**THE TASK:** Lines with the word "total" are the answer; copy each of them from the data below.

--- DATASET CONTENT ---

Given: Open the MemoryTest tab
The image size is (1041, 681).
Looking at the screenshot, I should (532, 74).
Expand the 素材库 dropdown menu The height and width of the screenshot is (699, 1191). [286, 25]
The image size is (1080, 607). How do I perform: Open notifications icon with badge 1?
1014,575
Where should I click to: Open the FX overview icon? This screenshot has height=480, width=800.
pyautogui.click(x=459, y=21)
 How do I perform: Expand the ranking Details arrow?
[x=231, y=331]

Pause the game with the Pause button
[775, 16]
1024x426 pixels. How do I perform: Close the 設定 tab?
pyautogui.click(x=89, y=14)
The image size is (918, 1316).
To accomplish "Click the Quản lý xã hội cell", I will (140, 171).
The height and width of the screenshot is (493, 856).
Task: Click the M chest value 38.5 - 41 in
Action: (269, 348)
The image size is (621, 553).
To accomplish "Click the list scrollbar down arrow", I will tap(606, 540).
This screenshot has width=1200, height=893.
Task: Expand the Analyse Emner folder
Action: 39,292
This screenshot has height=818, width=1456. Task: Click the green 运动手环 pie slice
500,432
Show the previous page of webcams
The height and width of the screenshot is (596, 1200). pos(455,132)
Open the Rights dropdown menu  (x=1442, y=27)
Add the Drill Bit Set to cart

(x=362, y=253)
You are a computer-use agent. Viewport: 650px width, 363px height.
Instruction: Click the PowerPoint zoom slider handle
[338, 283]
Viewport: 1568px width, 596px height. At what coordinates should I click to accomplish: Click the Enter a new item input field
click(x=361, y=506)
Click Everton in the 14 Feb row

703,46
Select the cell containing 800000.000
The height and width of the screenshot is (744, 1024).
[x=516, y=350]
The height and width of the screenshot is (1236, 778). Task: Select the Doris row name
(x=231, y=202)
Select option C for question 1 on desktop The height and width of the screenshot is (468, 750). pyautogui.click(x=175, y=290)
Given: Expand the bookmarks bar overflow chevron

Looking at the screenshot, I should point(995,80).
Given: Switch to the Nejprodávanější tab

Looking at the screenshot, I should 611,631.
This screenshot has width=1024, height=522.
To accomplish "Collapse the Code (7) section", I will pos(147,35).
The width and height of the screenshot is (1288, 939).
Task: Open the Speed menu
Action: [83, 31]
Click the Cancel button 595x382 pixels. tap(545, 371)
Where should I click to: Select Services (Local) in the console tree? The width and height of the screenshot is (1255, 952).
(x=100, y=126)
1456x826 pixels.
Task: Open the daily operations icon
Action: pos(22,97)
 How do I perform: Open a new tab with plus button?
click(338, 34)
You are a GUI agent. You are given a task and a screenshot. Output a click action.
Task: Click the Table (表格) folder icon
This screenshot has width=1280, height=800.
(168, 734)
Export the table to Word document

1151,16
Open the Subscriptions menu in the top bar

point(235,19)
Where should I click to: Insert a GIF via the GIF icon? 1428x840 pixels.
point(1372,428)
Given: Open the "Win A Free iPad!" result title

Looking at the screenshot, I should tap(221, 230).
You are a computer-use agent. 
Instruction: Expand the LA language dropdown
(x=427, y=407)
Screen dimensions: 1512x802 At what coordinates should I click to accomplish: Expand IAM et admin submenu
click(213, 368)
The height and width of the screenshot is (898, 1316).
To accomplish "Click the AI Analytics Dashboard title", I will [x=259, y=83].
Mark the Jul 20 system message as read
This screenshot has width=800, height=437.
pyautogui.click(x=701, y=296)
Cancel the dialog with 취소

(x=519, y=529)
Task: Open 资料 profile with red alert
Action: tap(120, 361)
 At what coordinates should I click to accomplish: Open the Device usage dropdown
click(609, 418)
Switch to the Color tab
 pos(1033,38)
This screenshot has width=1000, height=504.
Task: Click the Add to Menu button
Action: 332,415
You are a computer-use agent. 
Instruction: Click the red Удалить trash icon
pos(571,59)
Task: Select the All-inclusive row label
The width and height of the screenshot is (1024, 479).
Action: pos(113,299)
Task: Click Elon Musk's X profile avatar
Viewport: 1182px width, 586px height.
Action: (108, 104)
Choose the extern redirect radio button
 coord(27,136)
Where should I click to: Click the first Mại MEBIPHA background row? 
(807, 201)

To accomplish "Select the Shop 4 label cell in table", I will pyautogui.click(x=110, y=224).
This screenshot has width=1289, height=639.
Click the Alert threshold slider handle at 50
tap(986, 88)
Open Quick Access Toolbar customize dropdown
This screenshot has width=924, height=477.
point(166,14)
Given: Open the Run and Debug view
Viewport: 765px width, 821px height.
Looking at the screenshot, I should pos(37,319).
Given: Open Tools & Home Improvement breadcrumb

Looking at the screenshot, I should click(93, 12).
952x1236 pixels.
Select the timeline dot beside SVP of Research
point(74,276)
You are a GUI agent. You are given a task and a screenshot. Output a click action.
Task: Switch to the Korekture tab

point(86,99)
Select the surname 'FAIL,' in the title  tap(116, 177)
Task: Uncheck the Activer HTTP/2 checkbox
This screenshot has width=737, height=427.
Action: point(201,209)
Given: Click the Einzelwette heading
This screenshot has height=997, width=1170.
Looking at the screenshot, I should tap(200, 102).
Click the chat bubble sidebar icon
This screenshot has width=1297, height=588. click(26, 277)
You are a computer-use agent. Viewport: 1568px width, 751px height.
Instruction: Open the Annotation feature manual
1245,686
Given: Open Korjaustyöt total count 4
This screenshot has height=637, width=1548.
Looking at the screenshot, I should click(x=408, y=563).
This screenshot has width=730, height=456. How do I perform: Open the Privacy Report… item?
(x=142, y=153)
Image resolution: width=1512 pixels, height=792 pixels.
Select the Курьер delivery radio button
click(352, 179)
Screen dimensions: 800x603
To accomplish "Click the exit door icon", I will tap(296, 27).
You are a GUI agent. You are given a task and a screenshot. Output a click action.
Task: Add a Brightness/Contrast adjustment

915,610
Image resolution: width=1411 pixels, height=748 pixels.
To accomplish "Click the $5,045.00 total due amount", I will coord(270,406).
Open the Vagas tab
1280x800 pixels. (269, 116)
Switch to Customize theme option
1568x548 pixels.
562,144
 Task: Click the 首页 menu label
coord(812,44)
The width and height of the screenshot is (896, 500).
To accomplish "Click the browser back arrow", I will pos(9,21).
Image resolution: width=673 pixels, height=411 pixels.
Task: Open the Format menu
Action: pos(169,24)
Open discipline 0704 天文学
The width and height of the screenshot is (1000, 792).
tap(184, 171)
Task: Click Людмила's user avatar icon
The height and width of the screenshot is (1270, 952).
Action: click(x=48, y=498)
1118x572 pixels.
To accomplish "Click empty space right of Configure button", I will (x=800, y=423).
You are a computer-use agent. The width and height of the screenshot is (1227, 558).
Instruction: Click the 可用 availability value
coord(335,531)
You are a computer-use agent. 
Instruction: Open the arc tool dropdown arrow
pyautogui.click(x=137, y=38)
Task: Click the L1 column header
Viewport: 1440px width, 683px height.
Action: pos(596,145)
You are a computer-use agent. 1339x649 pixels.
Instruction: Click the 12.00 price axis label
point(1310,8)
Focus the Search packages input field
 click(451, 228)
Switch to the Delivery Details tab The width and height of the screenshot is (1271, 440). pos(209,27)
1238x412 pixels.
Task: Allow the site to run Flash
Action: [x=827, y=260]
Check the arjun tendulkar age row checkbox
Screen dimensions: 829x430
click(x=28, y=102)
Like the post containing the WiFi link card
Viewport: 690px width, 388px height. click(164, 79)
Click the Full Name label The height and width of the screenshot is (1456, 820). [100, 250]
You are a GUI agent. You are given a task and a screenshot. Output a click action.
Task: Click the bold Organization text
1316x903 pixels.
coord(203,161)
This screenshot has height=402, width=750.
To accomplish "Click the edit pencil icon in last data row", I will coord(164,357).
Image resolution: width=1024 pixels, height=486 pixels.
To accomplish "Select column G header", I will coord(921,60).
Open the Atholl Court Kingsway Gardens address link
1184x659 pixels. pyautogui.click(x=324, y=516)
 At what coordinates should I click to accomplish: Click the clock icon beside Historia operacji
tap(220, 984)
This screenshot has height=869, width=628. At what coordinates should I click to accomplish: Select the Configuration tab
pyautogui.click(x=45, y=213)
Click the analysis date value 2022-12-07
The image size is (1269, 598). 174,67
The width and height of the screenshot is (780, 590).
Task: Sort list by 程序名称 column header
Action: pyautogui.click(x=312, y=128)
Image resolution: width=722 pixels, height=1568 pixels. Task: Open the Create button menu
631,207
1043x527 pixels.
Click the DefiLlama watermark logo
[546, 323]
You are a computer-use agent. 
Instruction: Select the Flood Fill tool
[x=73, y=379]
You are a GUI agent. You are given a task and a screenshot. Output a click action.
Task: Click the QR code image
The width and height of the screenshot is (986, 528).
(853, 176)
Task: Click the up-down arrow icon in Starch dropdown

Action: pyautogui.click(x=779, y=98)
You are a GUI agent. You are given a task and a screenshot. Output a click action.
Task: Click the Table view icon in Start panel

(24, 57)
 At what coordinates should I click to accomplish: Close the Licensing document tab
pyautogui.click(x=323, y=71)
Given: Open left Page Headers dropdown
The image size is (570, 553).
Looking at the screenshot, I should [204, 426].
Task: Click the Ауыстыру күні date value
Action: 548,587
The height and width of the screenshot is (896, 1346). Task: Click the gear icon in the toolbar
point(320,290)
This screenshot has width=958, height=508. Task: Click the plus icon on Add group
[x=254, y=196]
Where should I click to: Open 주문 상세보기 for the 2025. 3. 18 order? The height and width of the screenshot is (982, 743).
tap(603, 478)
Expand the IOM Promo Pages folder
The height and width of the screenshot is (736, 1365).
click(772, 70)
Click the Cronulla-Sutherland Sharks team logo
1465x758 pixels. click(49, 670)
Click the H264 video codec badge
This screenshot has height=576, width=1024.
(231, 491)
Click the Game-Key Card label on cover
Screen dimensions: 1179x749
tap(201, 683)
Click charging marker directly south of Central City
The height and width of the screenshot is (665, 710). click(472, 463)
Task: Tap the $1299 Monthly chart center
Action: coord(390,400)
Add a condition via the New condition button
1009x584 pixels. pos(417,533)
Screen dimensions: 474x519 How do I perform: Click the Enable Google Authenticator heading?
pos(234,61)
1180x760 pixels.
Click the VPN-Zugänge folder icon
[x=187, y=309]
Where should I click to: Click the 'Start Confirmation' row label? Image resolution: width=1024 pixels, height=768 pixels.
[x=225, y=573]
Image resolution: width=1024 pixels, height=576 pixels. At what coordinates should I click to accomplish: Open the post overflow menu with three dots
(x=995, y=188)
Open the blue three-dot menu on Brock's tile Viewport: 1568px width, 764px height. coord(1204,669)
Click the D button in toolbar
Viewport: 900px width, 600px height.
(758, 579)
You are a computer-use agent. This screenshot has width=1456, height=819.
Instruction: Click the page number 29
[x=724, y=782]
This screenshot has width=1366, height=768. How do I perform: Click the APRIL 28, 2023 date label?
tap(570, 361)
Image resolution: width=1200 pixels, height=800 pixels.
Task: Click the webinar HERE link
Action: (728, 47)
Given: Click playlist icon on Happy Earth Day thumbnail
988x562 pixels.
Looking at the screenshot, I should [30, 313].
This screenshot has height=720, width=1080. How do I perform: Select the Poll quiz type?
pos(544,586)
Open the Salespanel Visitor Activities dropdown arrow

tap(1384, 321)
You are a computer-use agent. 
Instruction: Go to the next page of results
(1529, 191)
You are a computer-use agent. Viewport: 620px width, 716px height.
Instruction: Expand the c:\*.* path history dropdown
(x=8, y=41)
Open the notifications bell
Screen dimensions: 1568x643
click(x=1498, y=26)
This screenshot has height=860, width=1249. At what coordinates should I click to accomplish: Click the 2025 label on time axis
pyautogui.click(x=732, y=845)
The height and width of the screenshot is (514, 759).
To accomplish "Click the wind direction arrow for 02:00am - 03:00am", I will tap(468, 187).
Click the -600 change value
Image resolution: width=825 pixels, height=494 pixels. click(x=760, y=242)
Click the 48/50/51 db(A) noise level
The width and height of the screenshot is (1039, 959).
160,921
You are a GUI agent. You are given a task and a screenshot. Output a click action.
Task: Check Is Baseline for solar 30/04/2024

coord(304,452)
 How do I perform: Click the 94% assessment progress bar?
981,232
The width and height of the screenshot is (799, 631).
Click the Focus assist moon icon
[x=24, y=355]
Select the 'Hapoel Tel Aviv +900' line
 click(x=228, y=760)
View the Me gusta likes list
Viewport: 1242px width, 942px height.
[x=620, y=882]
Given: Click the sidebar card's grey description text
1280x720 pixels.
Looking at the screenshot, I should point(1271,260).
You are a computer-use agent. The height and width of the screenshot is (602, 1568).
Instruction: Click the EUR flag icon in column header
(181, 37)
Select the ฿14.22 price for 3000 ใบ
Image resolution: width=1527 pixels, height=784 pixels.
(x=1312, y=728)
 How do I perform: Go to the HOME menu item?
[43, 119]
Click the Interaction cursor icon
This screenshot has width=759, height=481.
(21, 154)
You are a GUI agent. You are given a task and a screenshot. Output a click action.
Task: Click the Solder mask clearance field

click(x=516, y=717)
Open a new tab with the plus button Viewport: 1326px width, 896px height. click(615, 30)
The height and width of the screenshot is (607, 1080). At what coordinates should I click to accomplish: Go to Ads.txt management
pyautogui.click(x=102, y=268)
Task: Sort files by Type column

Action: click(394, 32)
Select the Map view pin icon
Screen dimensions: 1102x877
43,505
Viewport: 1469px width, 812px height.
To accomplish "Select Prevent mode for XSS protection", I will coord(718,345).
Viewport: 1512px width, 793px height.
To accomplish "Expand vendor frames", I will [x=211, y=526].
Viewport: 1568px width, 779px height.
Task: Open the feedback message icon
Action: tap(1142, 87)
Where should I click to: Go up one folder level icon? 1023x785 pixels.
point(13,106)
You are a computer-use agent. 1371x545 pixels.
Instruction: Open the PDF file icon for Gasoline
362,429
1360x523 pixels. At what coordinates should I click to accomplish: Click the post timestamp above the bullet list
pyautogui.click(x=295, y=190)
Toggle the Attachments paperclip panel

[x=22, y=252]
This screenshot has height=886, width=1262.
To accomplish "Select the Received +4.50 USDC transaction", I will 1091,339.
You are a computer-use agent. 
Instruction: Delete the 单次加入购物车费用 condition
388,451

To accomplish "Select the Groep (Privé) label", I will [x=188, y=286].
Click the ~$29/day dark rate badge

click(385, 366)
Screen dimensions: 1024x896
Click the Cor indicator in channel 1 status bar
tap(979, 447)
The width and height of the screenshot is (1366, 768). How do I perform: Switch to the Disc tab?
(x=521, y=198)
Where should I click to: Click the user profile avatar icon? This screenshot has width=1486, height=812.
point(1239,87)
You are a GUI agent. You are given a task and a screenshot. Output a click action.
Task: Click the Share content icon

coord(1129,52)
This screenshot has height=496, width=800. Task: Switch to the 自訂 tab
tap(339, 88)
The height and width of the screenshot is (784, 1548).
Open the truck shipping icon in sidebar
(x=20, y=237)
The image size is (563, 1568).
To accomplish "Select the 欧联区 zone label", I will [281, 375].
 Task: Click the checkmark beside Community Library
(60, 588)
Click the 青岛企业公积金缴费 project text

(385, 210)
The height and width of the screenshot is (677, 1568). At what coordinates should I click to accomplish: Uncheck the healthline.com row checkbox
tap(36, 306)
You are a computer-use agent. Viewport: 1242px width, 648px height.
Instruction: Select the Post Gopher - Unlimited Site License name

---

**FINAL ANSWER:**
Given: Open Korjaustyöt total count 4
To accomplish "Click the $5,045.00 total due amount", I will coord(270,406).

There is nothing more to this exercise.